Wednesday 7 August 2019

Book Review: The Particular Charm of Miss Jane Austen by Ada Bright and Cass Grafton


Hmmm. Maybe I should start with a disclaimer. While I quite enjoy Jane Austen I wouldn’t class myself as her biggest fan, though I read a lot around the period. Bearing that in mind I approached Cass Grafton and Ada Bright’s The Particular Charm of Miss Jane Austen with an open mind.

It’s a time-slip novel, cleverly plotted (perhaps too cleverly as there were a few places where I got confused) and engagingly written. The story is one in which Austen fan Rose, participating in a Jane Austen festival in her home town of Bath, meets a stranger who turns out to be Jane Austen herself, trapped in the present day. Rose’s task is to get Jane back so that the world won’t be deprived of the books she will one day write.

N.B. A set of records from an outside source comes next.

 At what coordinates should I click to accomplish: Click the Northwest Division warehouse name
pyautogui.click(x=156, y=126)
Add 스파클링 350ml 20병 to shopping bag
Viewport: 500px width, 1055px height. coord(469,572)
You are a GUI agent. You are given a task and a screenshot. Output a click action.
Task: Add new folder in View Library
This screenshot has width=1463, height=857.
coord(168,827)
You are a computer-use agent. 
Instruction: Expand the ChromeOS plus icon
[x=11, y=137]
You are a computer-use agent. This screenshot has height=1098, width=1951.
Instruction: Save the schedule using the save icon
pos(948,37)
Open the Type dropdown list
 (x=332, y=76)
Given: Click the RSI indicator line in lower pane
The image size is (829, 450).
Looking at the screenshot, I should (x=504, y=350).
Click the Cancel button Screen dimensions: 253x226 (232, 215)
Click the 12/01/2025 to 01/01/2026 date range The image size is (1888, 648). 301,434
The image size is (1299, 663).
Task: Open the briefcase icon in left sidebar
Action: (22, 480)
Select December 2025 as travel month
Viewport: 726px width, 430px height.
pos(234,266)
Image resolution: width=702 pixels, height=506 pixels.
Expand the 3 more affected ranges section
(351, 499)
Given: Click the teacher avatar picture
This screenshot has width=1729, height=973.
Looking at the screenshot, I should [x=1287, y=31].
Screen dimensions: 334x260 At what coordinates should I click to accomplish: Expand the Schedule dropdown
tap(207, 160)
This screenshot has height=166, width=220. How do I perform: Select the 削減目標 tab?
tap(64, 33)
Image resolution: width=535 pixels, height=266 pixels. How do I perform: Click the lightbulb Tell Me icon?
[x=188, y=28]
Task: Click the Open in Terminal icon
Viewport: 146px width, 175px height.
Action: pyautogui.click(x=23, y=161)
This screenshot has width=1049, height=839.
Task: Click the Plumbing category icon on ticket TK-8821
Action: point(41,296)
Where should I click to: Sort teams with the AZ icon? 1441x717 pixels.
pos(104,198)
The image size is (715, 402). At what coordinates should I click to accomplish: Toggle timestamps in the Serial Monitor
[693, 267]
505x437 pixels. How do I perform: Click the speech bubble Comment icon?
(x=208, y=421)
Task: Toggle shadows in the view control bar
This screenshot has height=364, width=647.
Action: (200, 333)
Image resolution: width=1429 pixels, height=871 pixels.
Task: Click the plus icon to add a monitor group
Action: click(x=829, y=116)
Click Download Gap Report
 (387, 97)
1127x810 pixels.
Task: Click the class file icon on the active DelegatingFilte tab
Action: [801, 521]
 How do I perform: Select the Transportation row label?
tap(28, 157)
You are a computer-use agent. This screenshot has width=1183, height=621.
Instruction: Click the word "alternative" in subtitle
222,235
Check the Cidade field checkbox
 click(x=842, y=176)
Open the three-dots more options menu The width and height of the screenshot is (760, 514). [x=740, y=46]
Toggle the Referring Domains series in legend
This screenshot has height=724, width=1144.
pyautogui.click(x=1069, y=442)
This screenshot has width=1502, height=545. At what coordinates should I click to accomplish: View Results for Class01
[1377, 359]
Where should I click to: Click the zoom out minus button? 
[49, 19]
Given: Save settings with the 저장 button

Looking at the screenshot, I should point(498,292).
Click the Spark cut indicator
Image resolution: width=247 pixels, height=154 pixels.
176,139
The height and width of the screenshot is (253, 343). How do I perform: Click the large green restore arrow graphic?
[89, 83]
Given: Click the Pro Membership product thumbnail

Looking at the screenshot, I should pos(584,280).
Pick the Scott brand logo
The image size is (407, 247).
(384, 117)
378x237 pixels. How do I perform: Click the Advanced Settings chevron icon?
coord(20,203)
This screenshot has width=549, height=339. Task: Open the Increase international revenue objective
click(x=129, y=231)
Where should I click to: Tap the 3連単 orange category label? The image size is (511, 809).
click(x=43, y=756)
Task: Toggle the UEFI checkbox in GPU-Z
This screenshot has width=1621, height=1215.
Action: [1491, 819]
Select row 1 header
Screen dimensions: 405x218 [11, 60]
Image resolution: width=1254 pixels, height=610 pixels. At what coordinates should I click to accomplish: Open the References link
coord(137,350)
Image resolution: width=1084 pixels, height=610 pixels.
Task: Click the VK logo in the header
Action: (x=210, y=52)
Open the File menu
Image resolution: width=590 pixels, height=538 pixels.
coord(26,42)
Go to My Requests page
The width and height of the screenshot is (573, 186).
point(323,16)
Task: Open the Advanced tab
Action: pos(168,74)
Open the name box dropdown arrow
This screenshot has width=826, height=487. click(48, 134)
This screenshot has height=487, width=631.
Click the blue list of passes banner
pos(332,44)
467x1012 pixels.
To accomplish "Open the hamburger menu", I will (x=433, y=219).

I enjoyed a lot about this book but for me there was fundamental weakness and that was the utter desperation with which Rose felt she had to return Jane to her own time so that she could write all those books. The authors set this up as if they were Saving The World but to me that felt slightly silly as (gulp) I can’t help feeling we would all have survived without Miss Austen’s existing six novels, just as we’ve survived without all the ones she might have written if she hadn’t died young.  

In theory not being a huge fan shouldn’t be a problem as one would expect a book to have a wider appeal than just the die-hard fans. (I’m not a great Charles Dickens fan either, for example, but I’ve recently enjoyed books which feature him as a character). The problem was that I felt rather as if I was on the outside looking in, invited to a party where I know a few people but they all know everyone else better and want to talk in detail about mutual (to them) acquaintances whose names I barely know. I feel a bit churlish saying this but I did feel the significance of some of the plot passed me by. 

A lot of it was very clever, though. I loved the parallel worlds, with and without Jane, in which Rose is confronted with the person she would have been if her interest in the Austen novels and their author hadn’t existed. Her online friendship with American girl Morgan, over in Bath for the festival, would never have existed and in particular I was taken with the dilemma in the romance which was failing for Rose’s in the world with Jane’s writing blossomed in the world without it — a clever touch which genuinely had me struggling to see who it would be resolved. 

I did enjoy this book, as I say, and any Austen fan will surely love it. It’s not the authors’ fault it didn’t quite touch my heart in the way I would have liked. 

Thanks to Netgalley and Canelo for a copy of this book in return for an honest review.